Cette idée est en réalité extrêmement ancienne et tenace. Elle était déjà invoquée lors de la création d’un impôt sur la grande fortune au début du premier septennat de François Mitterrand mais elle l’a aussi été lors des débats parlementaires relatifs à la mise en place d’un impôt sur le revenu durant la Première Guerre mondiale.
La vérité, c’est qu’aucun élément probant ou aucune étude n’a jamais démontré la véracité de cet exil fiscal, comme l’ont encore récemment indiqué des économistes comme Gabriel Zucman ou Thomas Piketty.
Au-delà de ces prises de positions, de nombreuses études démontrent en France et ailleurs qu’il n’y a pas d’exil fiscal signifiant en cas d’augmentation des impôts notamment sur le patrimoine.

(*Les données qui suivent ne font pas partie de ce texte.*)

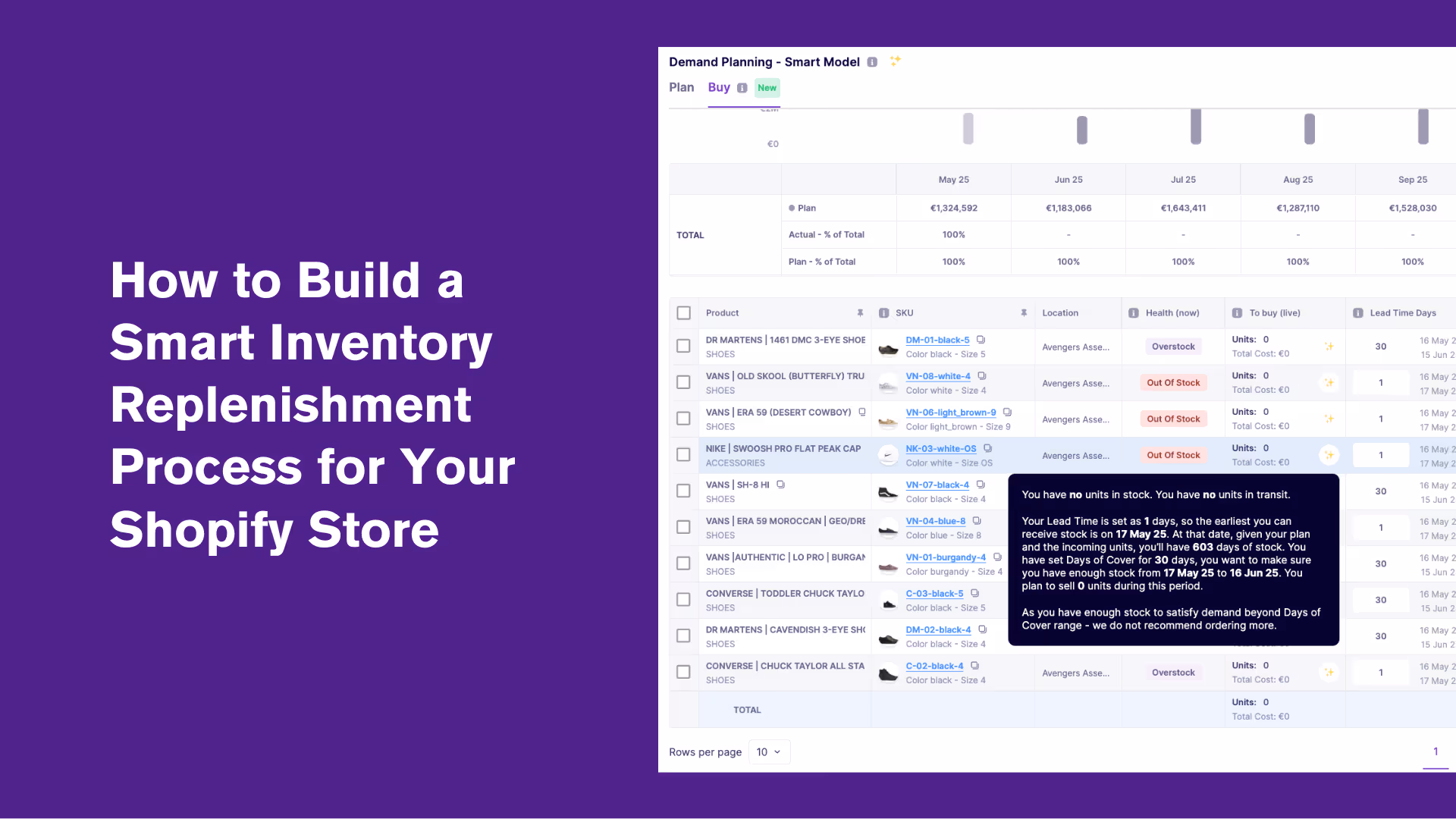The width and height of the screenshot is (1456, 819).
Task: Open the VN-08-white-4 SKU link
Action: (x=937, y=376)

En France, le quatrième rapport du Comité d’évaluation des réformes de la fiscalité du capital de France Stratégies, rapport final en date d’octobre 2023 indique que les changements dans les flux de départ/retour à la suite de l’abolition de l’ISF sont infimes et représentent environ 5 millions d’euros.

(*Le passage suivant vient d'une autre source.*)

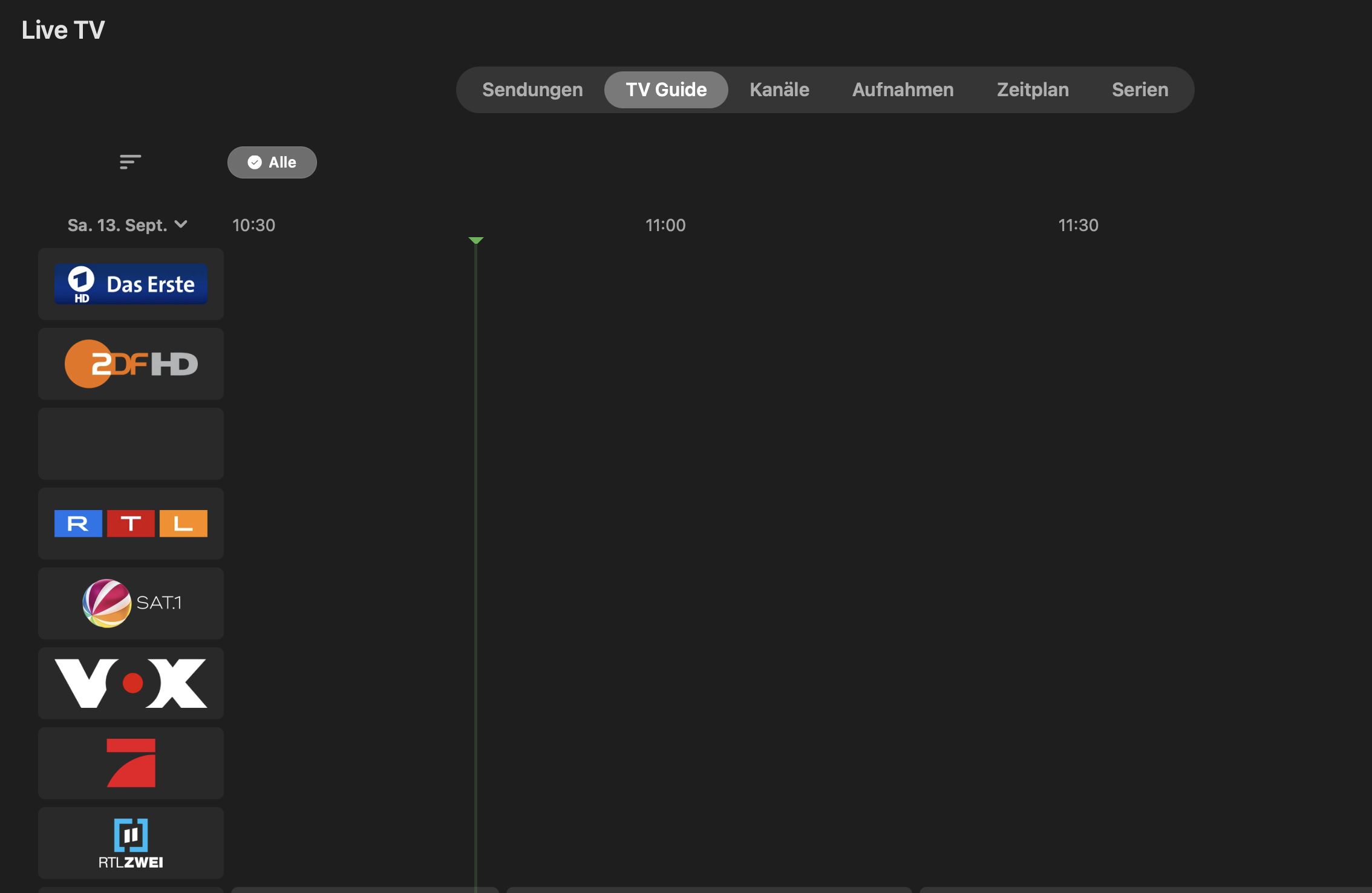Select the ProSieben channel logo

(131, 763)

La suppression de l’ISF et son remplacement par l’IFI et la flat tax représentent donc un gain pour les recettes fiscales de 5 millions d’euros suite au retour en France de contribuables. Le problème est que cette réforme a, d’un autre côté, coûté 5 milliards d’euros aux finances publiques. Le rapport financier est donc de 1 à 100.
Dans une étude concordante portant sur la Suède et le Danemark, il apparait de manière inversée qu’une hausse des impôts à des effets négligeables non seulement en matière d’exil fiscal mais également sur le plan économique au sens plus large.
En conclusion, si le niveau de prélèvements obligatoires peut et doit légitimement faire l’objet d’un débat citoyen et démocratique, cela doit se faire sur des bases intellectuelles saines et concrètes. Le président de la République devrait encore plus que tout autre en être l’acteur et le garant.